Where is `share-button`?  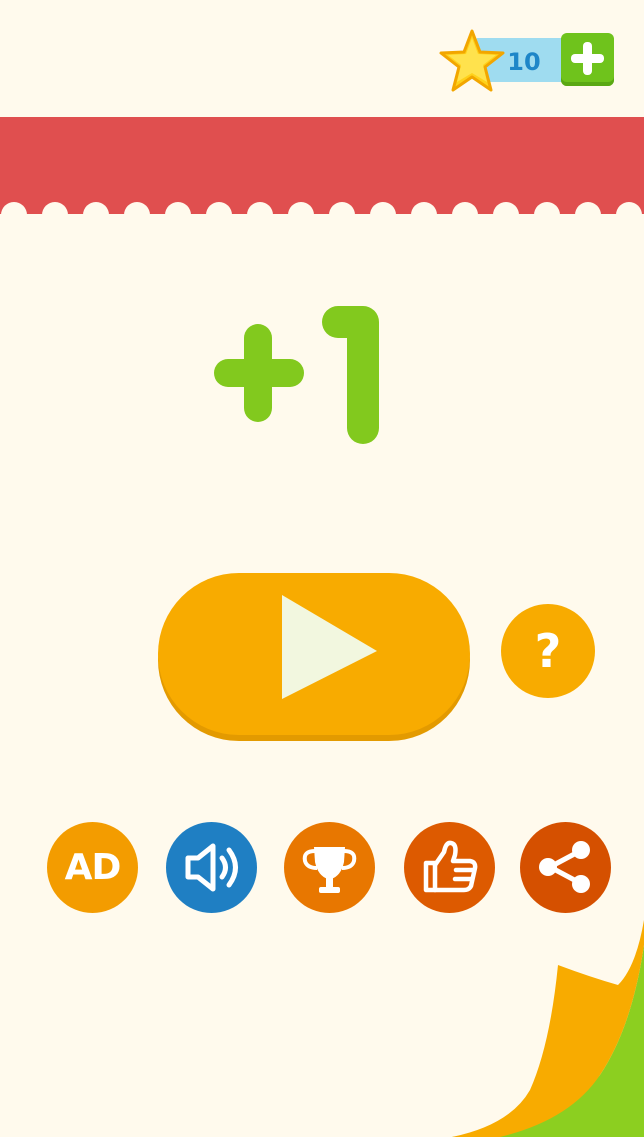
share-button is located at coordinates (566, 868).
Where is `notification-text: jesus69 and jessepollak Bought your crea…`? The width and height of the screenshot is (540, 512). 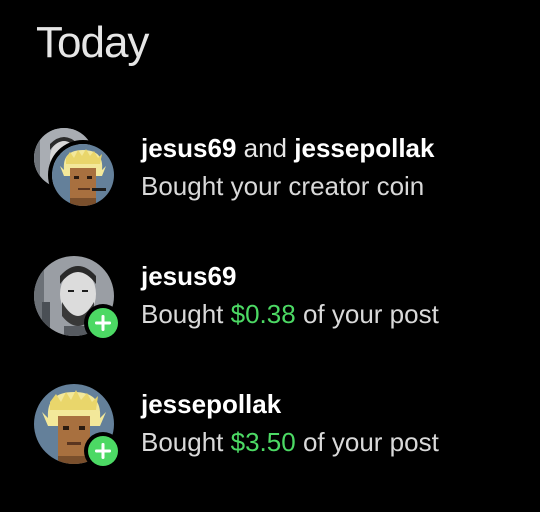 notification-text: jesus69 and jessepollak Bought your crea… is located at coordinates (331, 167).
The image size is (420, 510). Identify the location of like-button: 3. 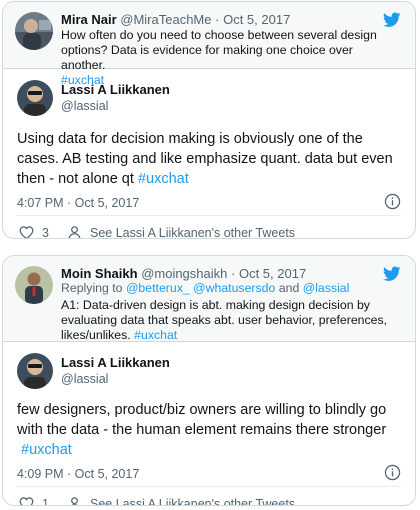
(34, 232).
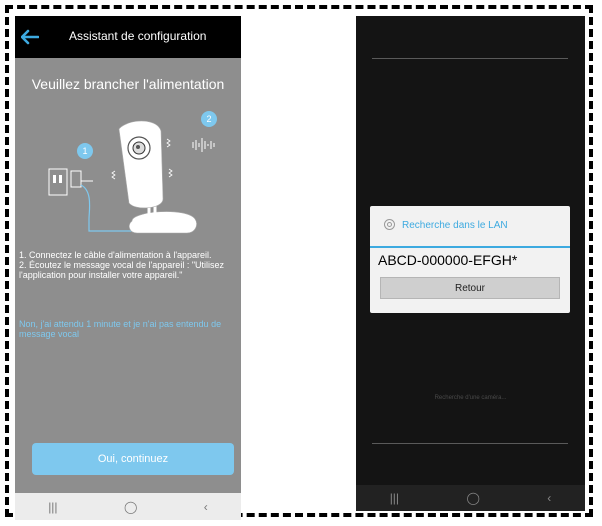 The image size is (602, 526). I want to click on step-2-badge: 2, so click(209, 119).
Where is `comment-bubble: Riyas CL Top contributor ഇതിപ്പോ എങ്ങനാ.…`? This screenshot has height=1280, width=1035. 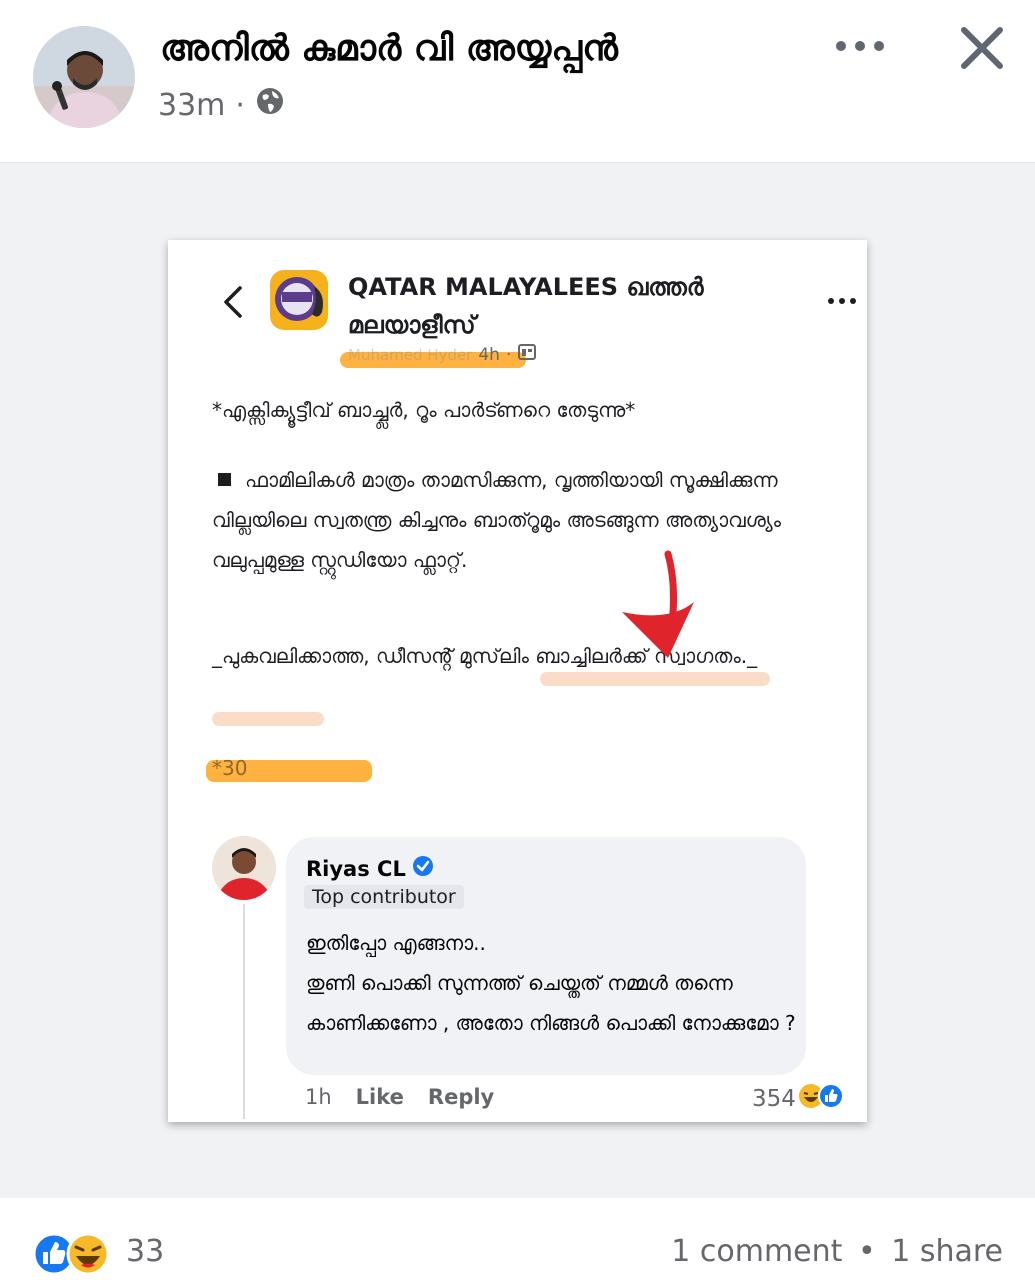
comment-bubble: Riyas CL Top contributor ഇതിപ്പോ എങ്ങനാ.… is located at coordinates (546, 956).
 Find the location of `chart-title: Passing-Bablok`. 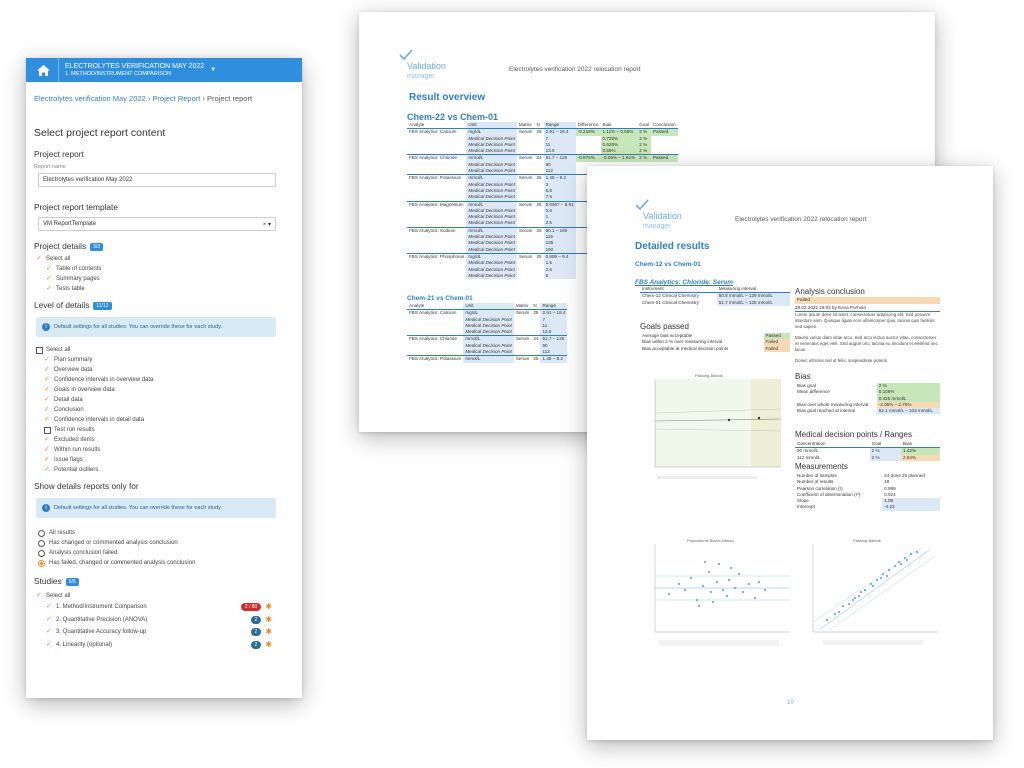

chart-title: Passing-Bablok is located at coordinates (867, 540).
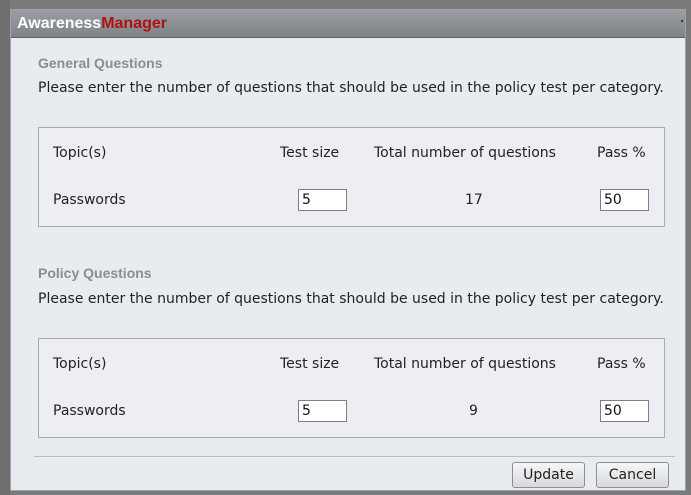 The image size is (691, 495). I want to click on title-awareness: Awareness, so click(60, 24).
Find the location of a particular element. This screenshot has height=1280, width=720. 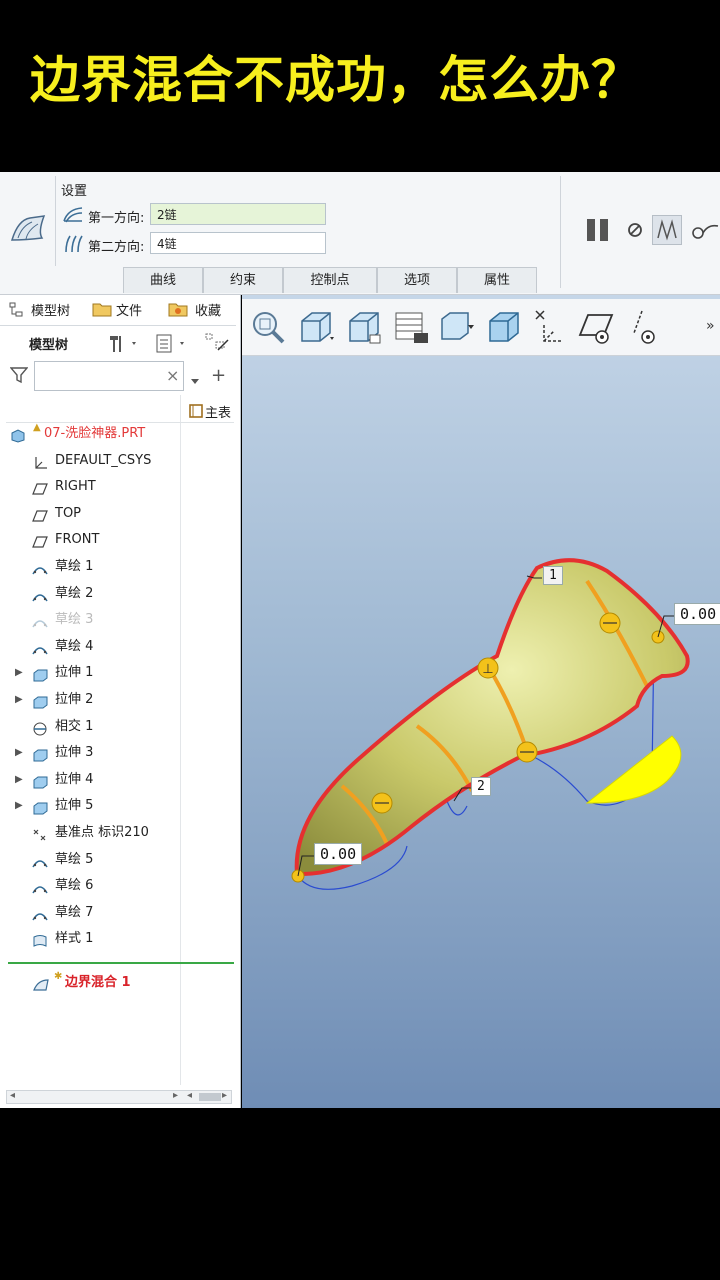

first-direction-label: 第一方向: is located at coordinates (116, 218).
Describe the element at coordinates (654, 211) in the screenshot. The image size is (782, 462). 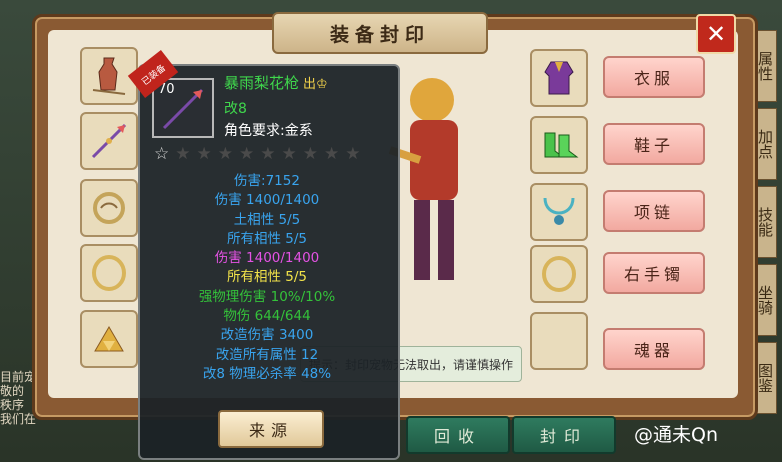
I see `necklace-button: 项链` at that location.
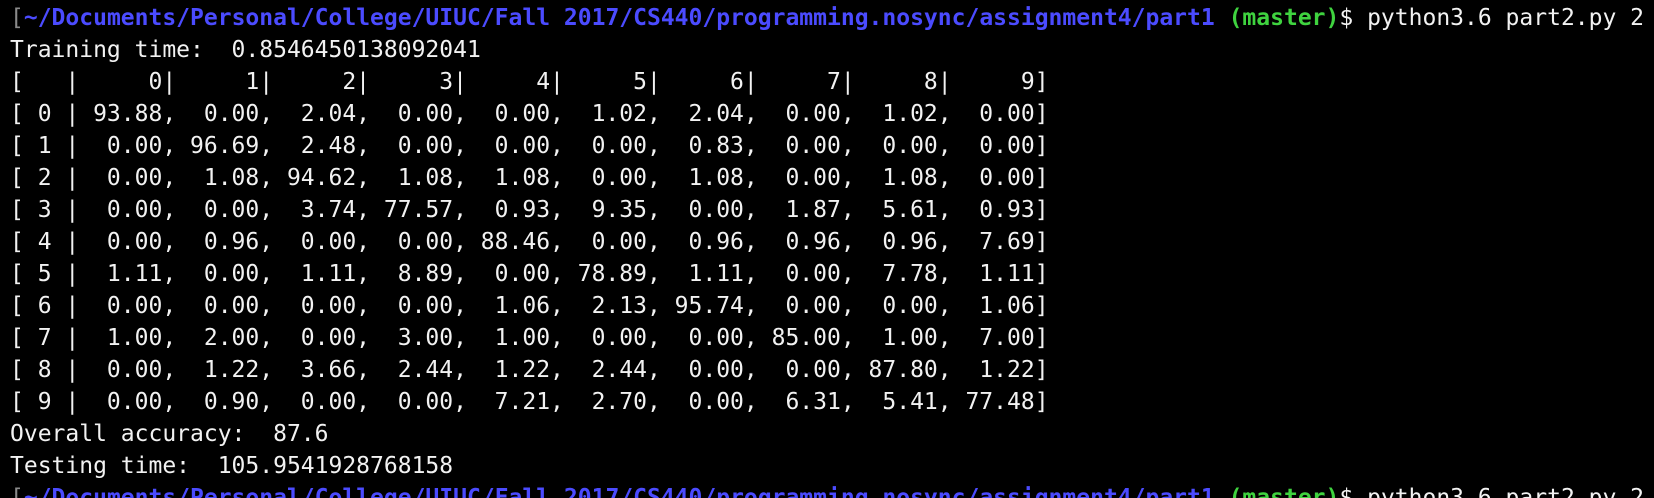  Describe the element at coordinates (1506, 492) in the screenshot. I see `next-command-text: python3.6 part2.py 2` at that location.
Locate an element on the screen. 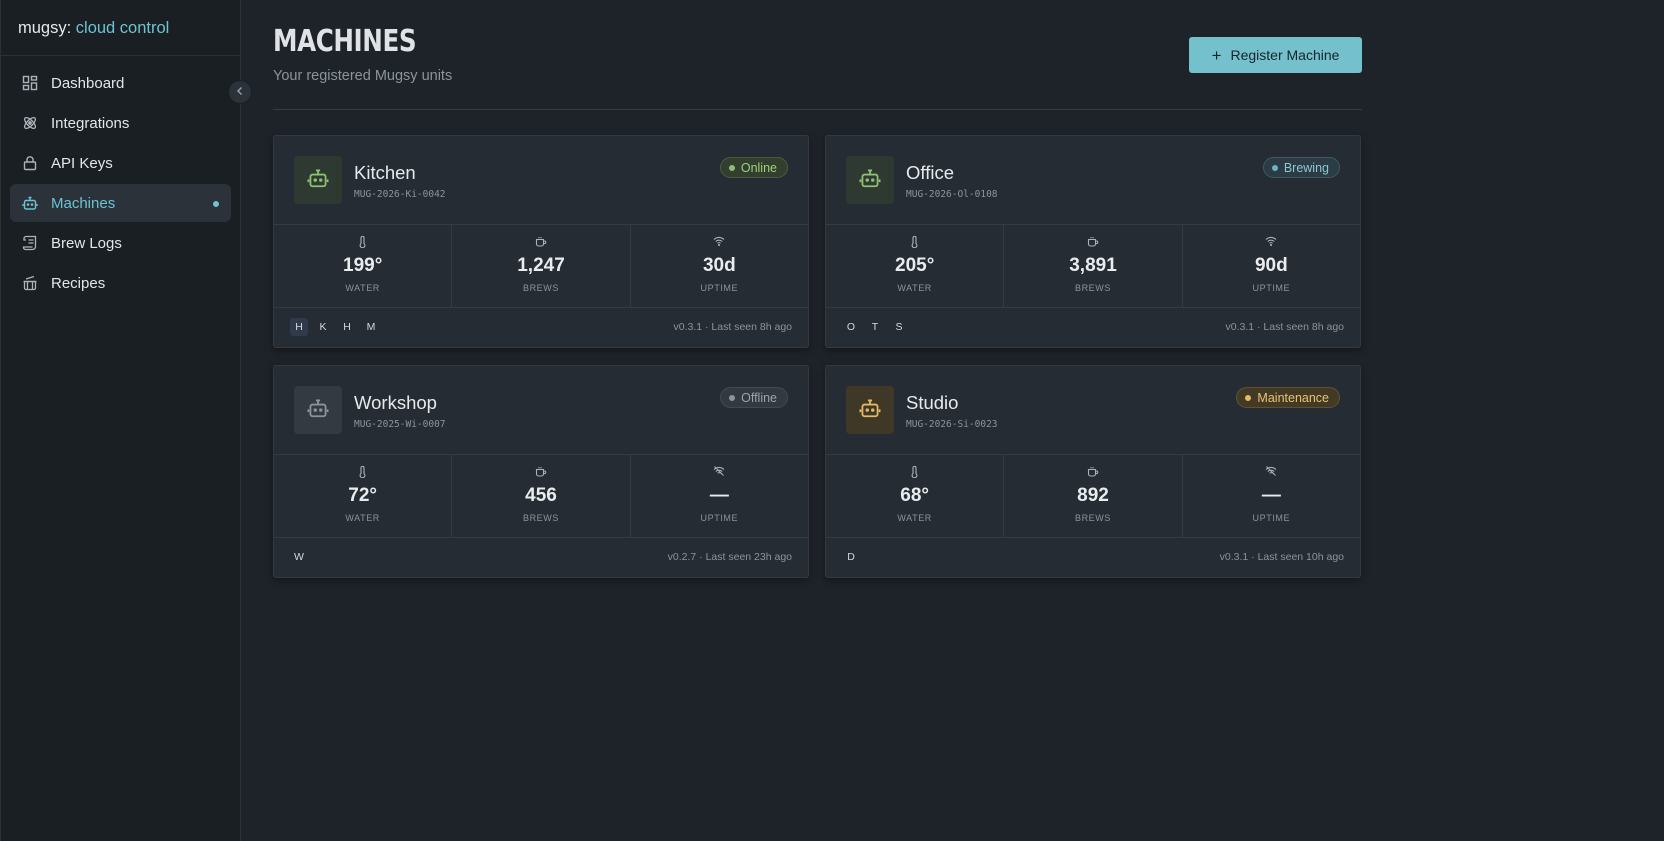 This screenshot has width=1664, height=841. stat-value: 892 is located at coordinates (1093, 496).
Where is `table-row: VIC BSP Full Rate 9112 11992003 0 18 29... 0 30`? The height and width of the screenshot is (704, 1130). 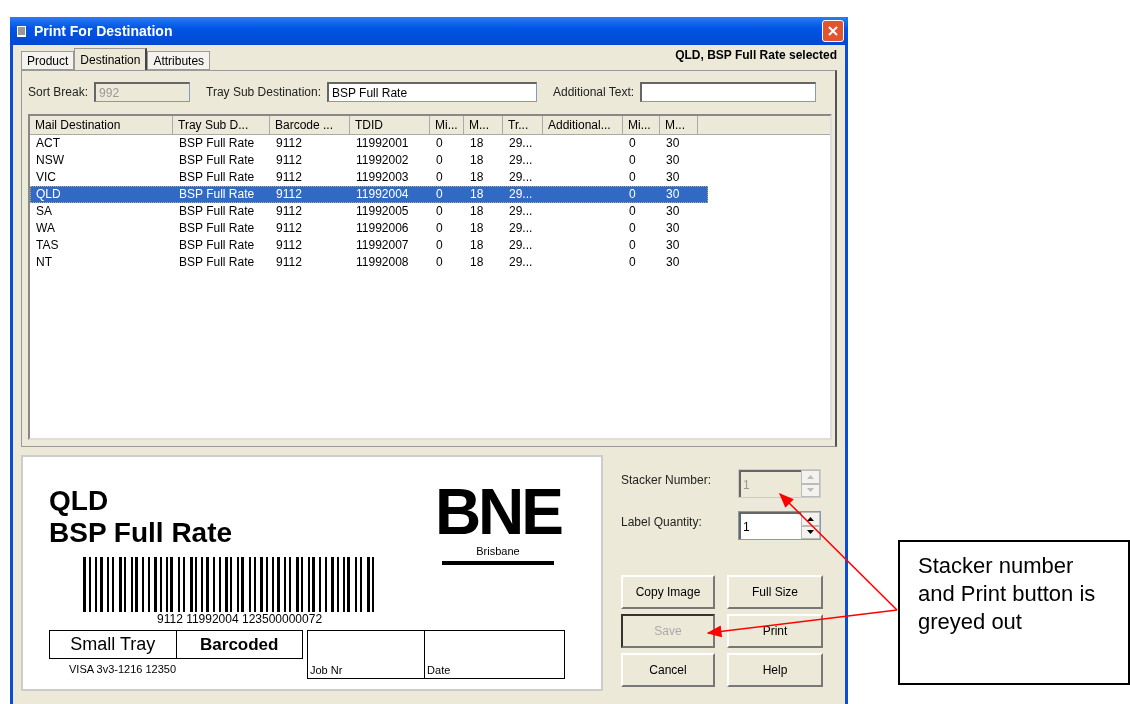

::::::

Edit the listing from the line with "Find the location of a" to the line with "first-direction-label: 第一方向: is": change "particular element" to "specific element" and keep everything else the same. Leave the pictures out of your answer.

Find the location of a specific element. This screenshot has height=1280, width=720. 

first-direction-label: 第一方向: is located at coordinates (116, 218).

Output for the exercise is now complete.